▼

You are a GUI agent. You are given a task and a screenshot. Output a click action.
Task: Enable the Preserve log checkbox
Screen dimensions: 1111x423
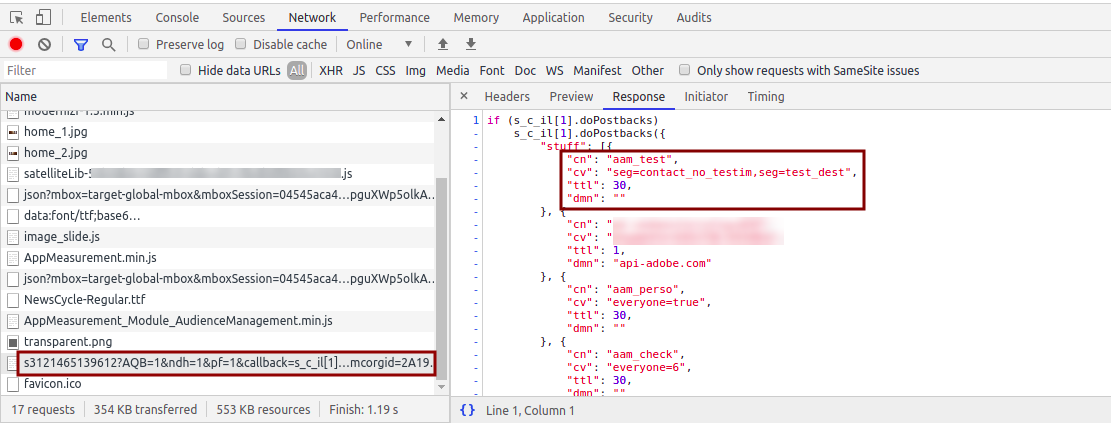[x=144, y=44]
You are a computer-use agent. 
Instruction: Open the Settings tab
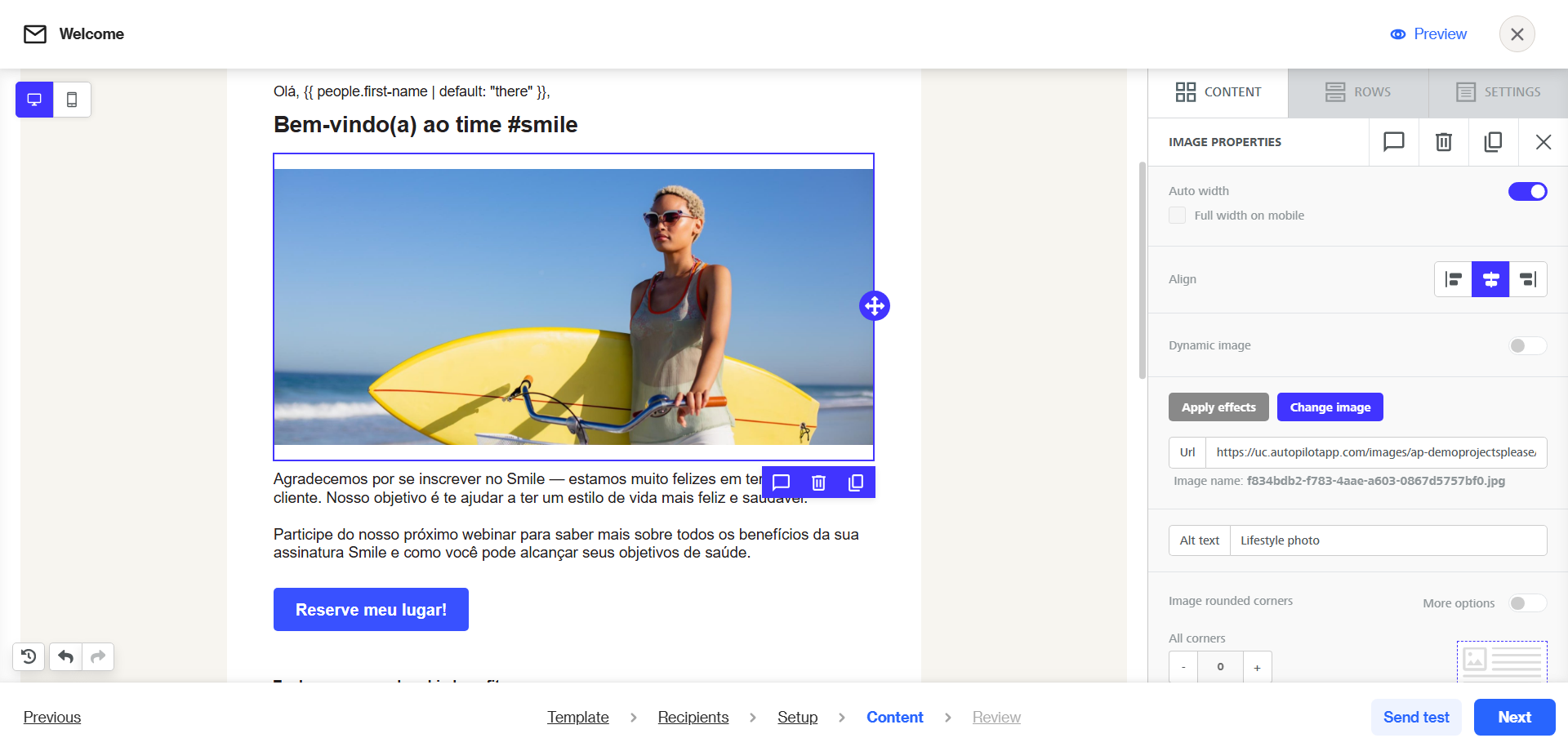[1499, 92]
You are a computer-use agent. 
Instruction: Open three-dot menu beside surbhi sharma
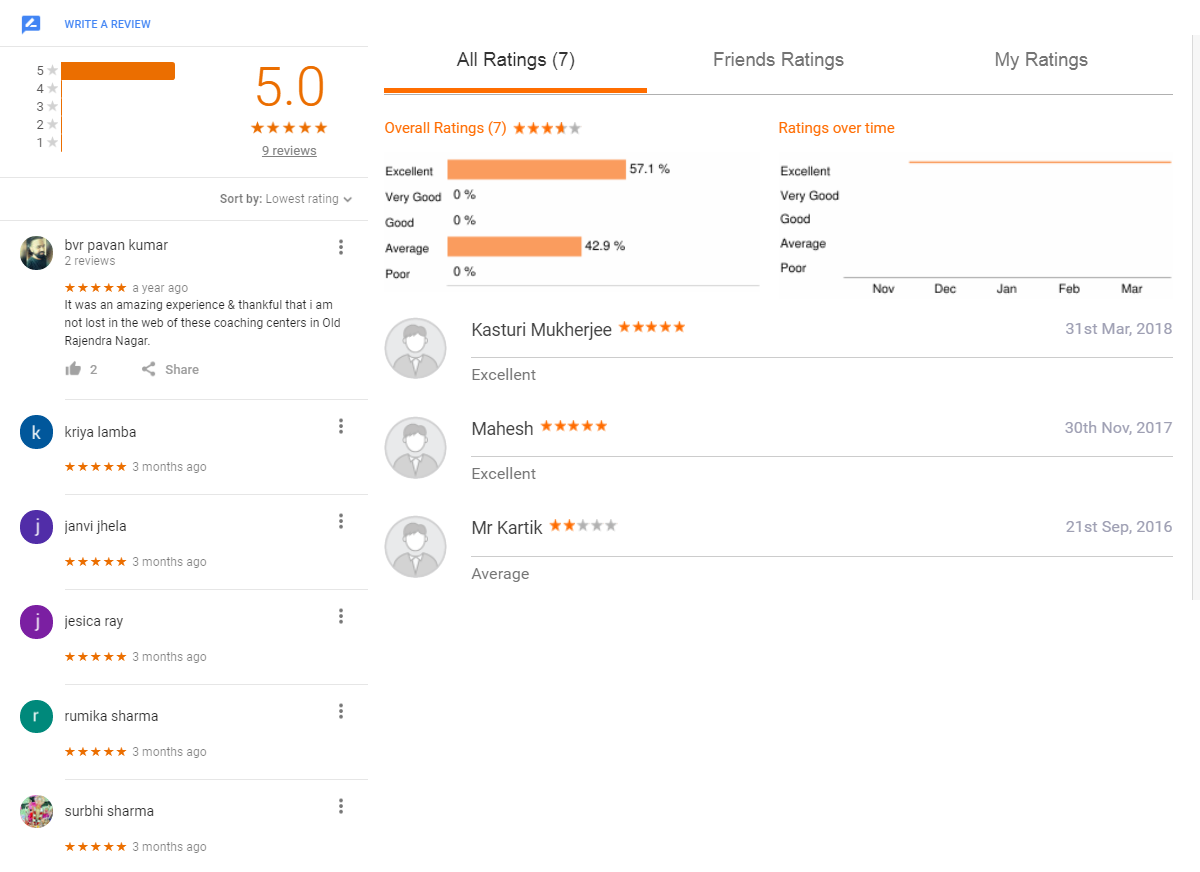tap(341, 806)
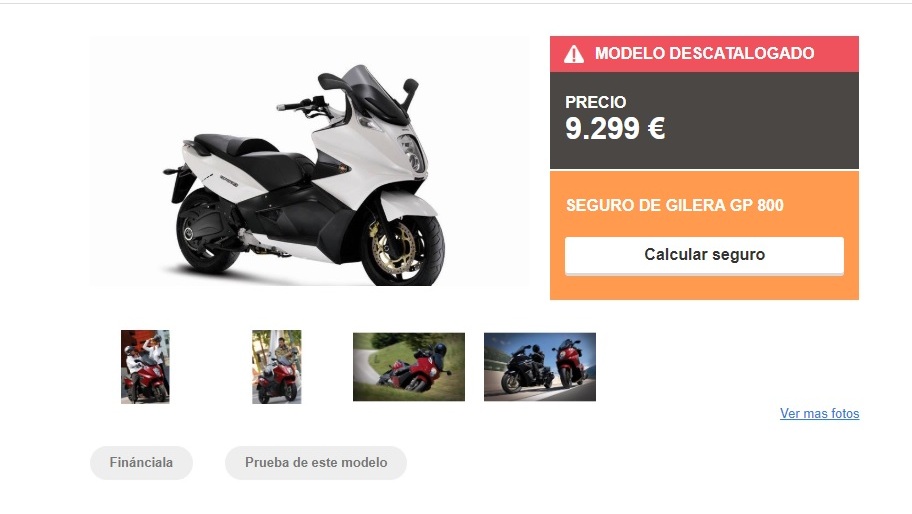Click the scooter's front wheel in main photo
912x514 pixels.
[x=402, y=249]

▲
▼

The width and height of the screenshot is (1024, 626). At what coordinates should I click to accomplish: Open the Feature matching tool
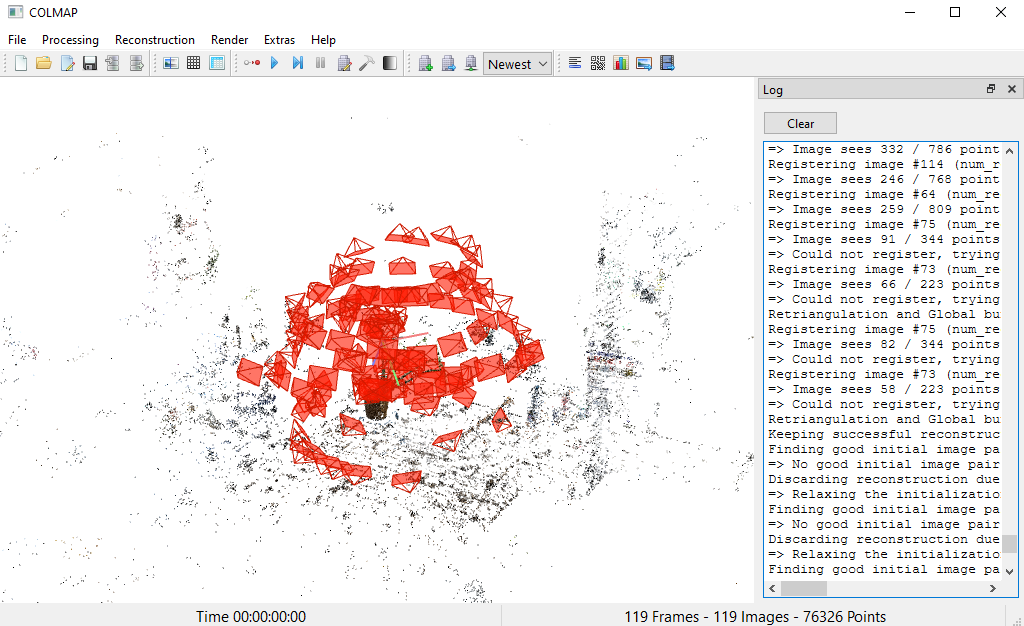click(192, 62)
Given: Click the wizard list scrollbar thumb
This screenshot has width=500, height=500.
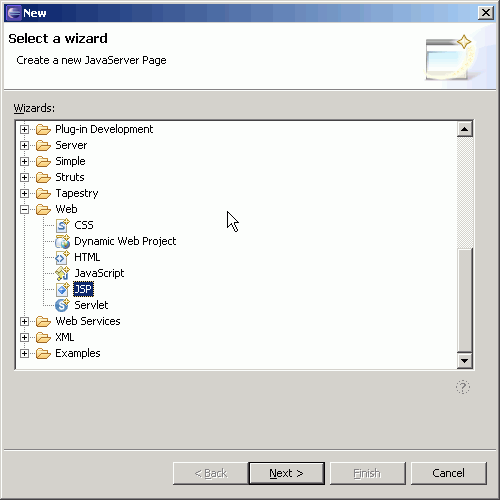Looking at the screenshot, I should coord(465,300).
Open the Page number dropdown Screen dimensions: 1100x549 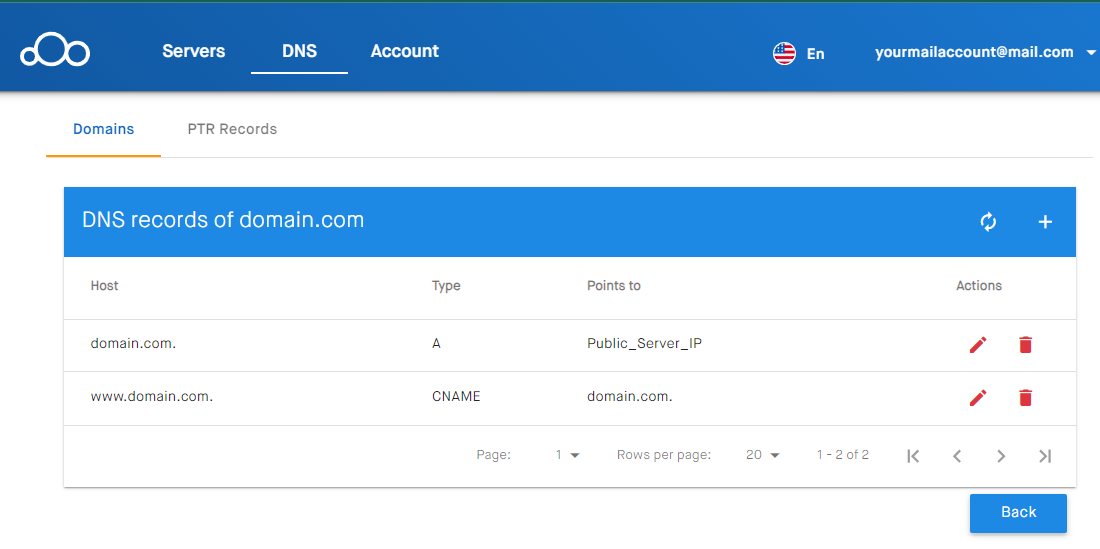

▲
▼

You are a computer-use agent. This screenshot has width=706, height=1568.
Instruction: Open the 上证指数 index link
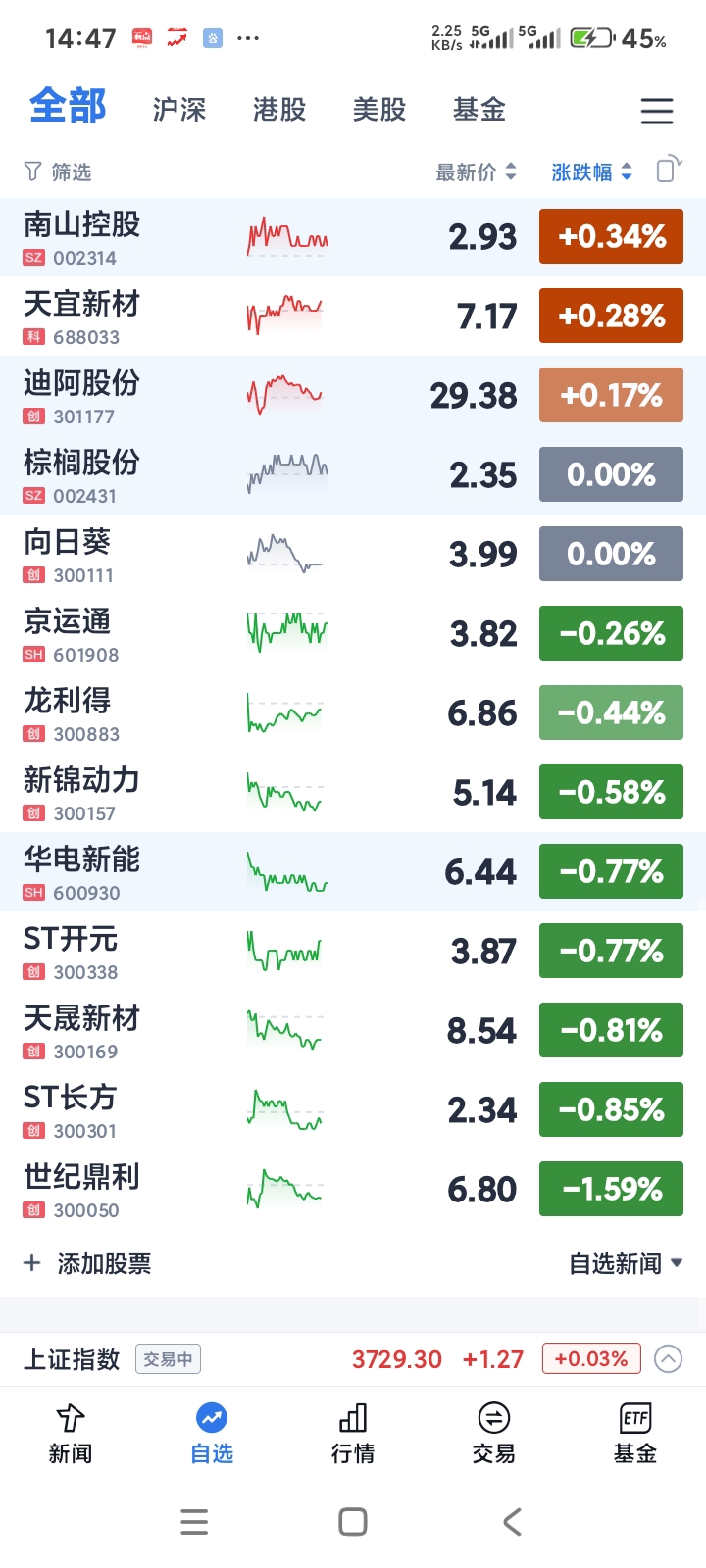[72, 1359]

▲

> **EXERCISE AIM**: Copy out all lines above holding "agent".

> **RESULT OF THIS EXERCISE**:
You are a GUI agent. You are given a task and a screenshot. Output a click action.
You are a computer-use agent. 
You are a computer-use agent. 
You are a computer-use agent. This screenshot has width=706, height=1568.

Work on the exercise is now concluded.